Sunday, August 30, 2009

NY Bill to Change Statute of Limitations for Sex Abuse Victims Fails

A bill that would have extended the statute of limitations for victims of sexual abuse did not pass the State Assembly during this year's legislative session.

The Child Victims Act (A.2596) was pulled from the calendar on June 23, 2009 after Assembly leaders decided the bill did not have enough votes to pass.

Under current law, victims of childhood sexual abuse have five years from their 18th birthdays to report the crime and/or to file a civil claim for damages against their alleged abusers.

The Child Victims Act sought to change the five year statute of limitations period so that it did not begin to run until the victim's 23rd birthday, giving the victim until age 28 to file criminal charges and/or a civil lawsuit.

This would have effectively increased the statute of limitations period from five years to 10.

Arguably the most controversial measure of the Child Victims Act would have created a one year window from the time the bill was enacted that would have allowed anyone to file a claim alleging sex abuse, no matter how old the victim now was or how long ago the alleged act occurred.

After the one year period ended, the statute of limitations period would have reverted to the expanded 10 year period.

This marks the fourth year the legislation has been proposed, but did not pass. In the 2006, 2007 and 2008 legislative sessions, the Act passed the State Assembly, but failed to receive the necessary votes to make it out of the State Senate.

Many believed this was the year the bill would finally become law, given that the Democrats took over the majority in the Senate.

In past years, the Republican majority in the State Senate prevented the bill from passing.

Why did the Child Victims Act Fail?

Assemblywoman Margaret M. Markey, the main architect and biggest supporter of the bill, argued the bill was necessary to give victims of childhood sexual abuse their day in court and a chance at justice.

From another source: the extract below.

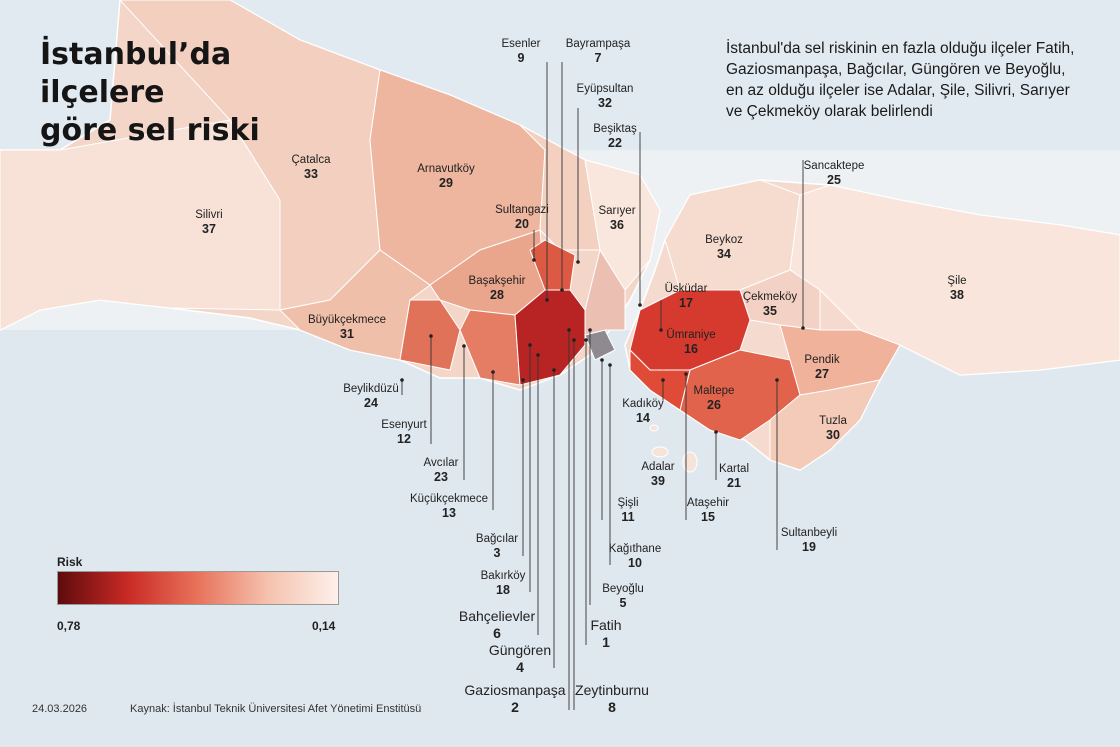 This screenshot has height=747, width=1120. What do you see at coordinates (586, 340) in the screenshot?
I see `leader-dot-fatih` at bounding box center [586, 340].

She also argued that the Act would help prevent future acts of sexual abuse by encouraging victims to come forward and identify their abusers, who then could be prosecuted and punished for their crimes.

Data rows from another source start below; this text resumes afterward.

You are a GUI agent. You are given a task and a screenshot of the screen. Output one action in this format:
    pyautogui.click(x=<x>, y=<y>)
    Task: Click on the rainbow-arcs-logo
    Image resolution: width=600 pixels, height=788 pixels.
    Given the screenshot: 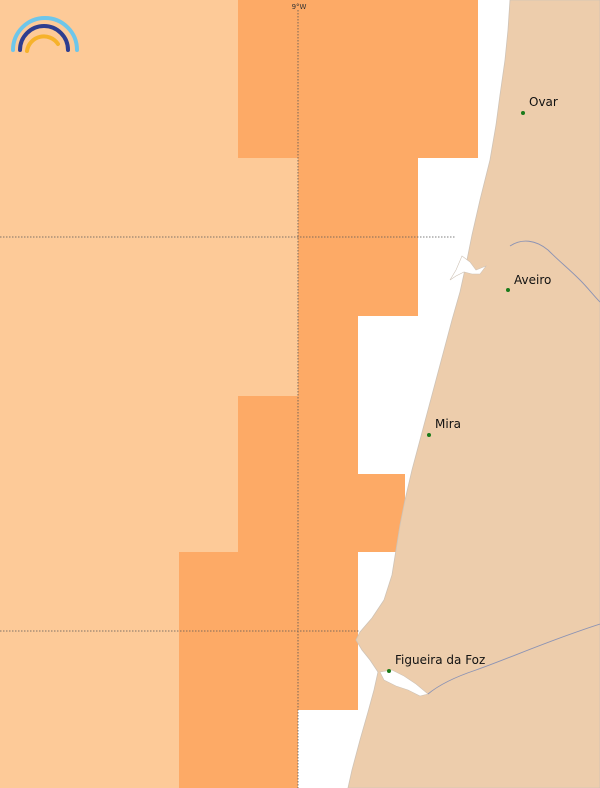 What is the action you would take?
    pyautogui.click(x=45, y=34)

The one year suspension of the statute of limitations was deemed necessary to ensure victims who had been denied access to the courts were given a chance to pursue their legal claims against their abusers.

Supporters of the legislation argued that the short statute of limitations period prevented many victims from coming forward with their claims and allowed many perpetuators of these crimes to go free and continue to harm other children.

While it is difficult to find anyone who would disagree with the spirit of the legislation, many of the bill's opponents felt the new law would not accomplish these important goals.

The Catholic Church has been one of the biggest and strongest opponents against the Child Victims Act. The Church feared that a rush of lawsuits under the new law, particularly during the one year suspension on the statute of limitations, would bankrupt the church.

Catholic leaders in New York argued that they would be forced to close churches and schools to pay large civil damage awards to victims.

They pointed to California as an example of what could happen in New York; when similar legislation passed in California in 2002, Catholic churches across the state were ordered to pay $1 billion in restitution to victims of sexual abuse.

The lawsuits bankrupted the Diocese of San Diego.

The Church also argued that the legislation unfairly targeted the Catholic Church and other private organizations and businesses.

The original text of the bill specifically excluded public schools, which have had their own history of sex abuse allegations in the state.

The Church claimed that the bill was discriminatory for picking and choosing which victims and organizations would be governed by the bill's provisions.

Other opponents of the legislation, including the New York Civil Liberties Union and New York State Association of Criminal Defense Lawyers, took issue with the one year suspension on the statute of limitations, arguing that limitation periods are a necessary protection in the legal system.

They argued that limitations periods are important because the longer the time between the alleged commission of a crime and the filing of a lawsuit, the more difficult it is to build a defense against the charges.

In some cases, the person who committed the actual crime may be dead and any evidence of the crime may be long gone.

In response to criticisms to the bill, two amendments were proposed in hopes that it would sway more favorable votes. The first amendment removed the public school exception to the bill and the second amendment set a 53-year-old age limit on those who would be eligible to file a civil lawsuit during the one year period. It is reported, however, that these amendments did little to win additional support for the bill.

It also appears that once it became a reality that the Child Victims Act would pass, some legislators who previously had backed the bill pulled their support.

This may have been in part due to the well-organized campaign waged by the Catholic Church and others opposed to the bill who encouraged their supporters to vocalize their concerns to their local legislators.


It is unlikely that this will be the last effort to pass the Child Victims Act in New York.

Assemblywoman Markey has vowed to seek passage of the bill in the fall if the Governor holds a special legislative session.

Whether Ms. Markey will suggest additional amendments to the Act, particularly to the one year suspension of the statute of limitations period, is not known.